Sang Guru Soyen Shaku wafat pada usia enam puluh satu tahun, tetapi tidak sebelum ia menyelesaikan tugas yang diserahkan kepadanya - ia mewariskan pengajaran yang lebih beragam dan tinggi daripada sebagian terbesar guru-guru Zen. Diceritakan bahwa murid-muridnya kadang-kadang tidur sesudah makan siang karena merasa lesu selama musim panas. Meskipun ia sendiri tidak pernah membuang waktu barang satu menit pun, Soyen tidak pernah mengatakan sepatah katapun mengenai kelemahan murid-muridnya ini.
Pada usia dua belas tahun Soyen sudah mempelajari ajaran-ajaran filsafat sekolah Tendai. Pada suatu hari di musim panas, suhu begitu tinggi dan udara melelahkan, sehingga Soyen yang masih kecil, karena melihat bahwa gurunya sedang pergi, tidak dapat menahan kantuknya dan tertidur.

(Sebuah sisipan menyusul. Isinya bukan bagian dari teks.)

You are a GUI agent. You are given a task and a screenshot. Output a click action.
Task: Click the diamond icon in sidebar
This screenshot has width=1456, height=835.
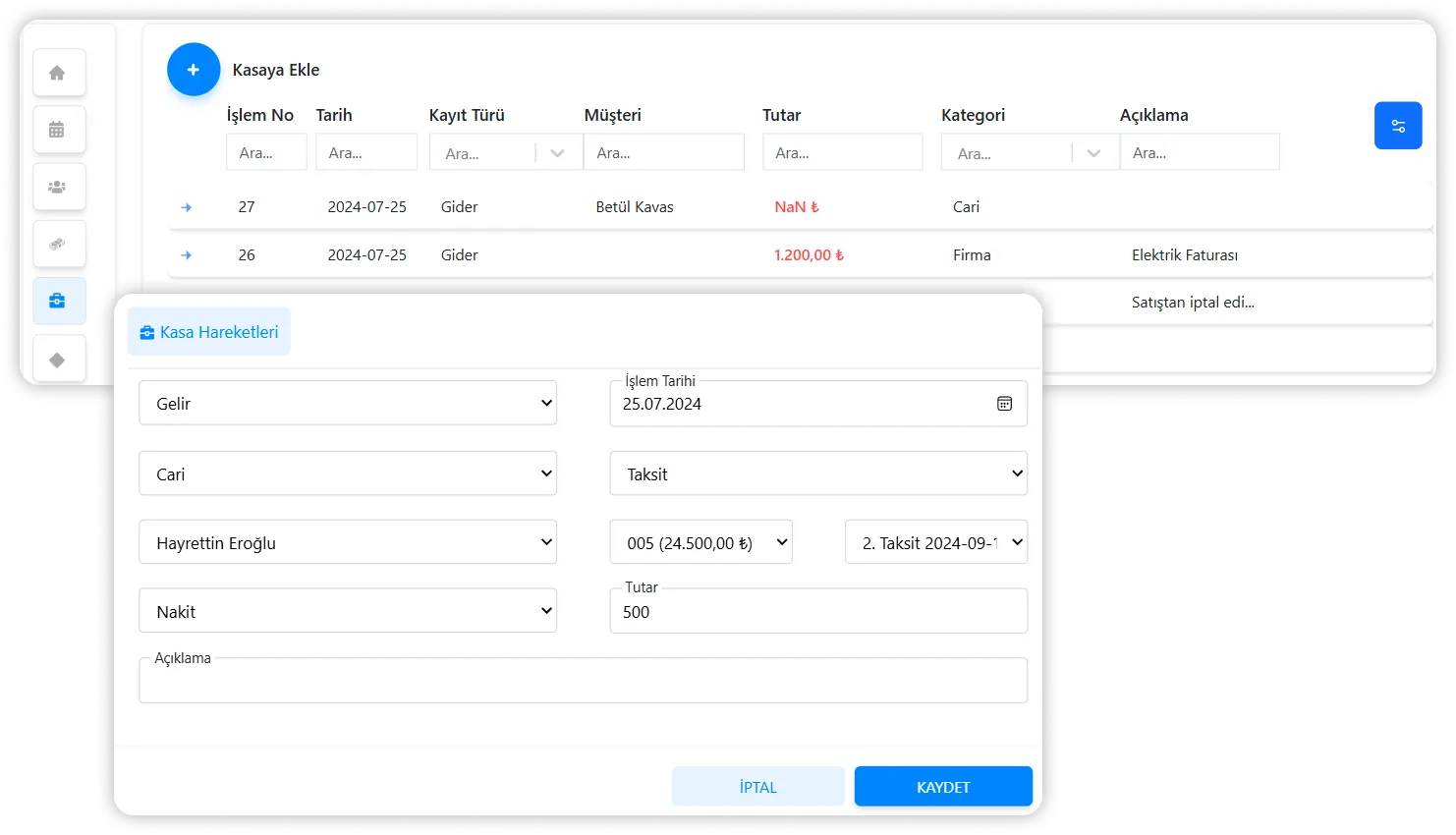(58, 360)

Ia baru bangun karena terkejut, ketika ia mendengar gurunya masuk. Namun terlambat, Ia terbaring di lantai, badannya membujur di depan pintu.
"Maafkan aku, maafkan aku," bisik gurunya yang dengan sangat hormat melompati tubuh Soyen yang terbujur itu, seolah-olah tubuh seorang tamu yang sangat terhormat. Sesudah itu Soyen tidak pernah tidur lagi pada siang hari.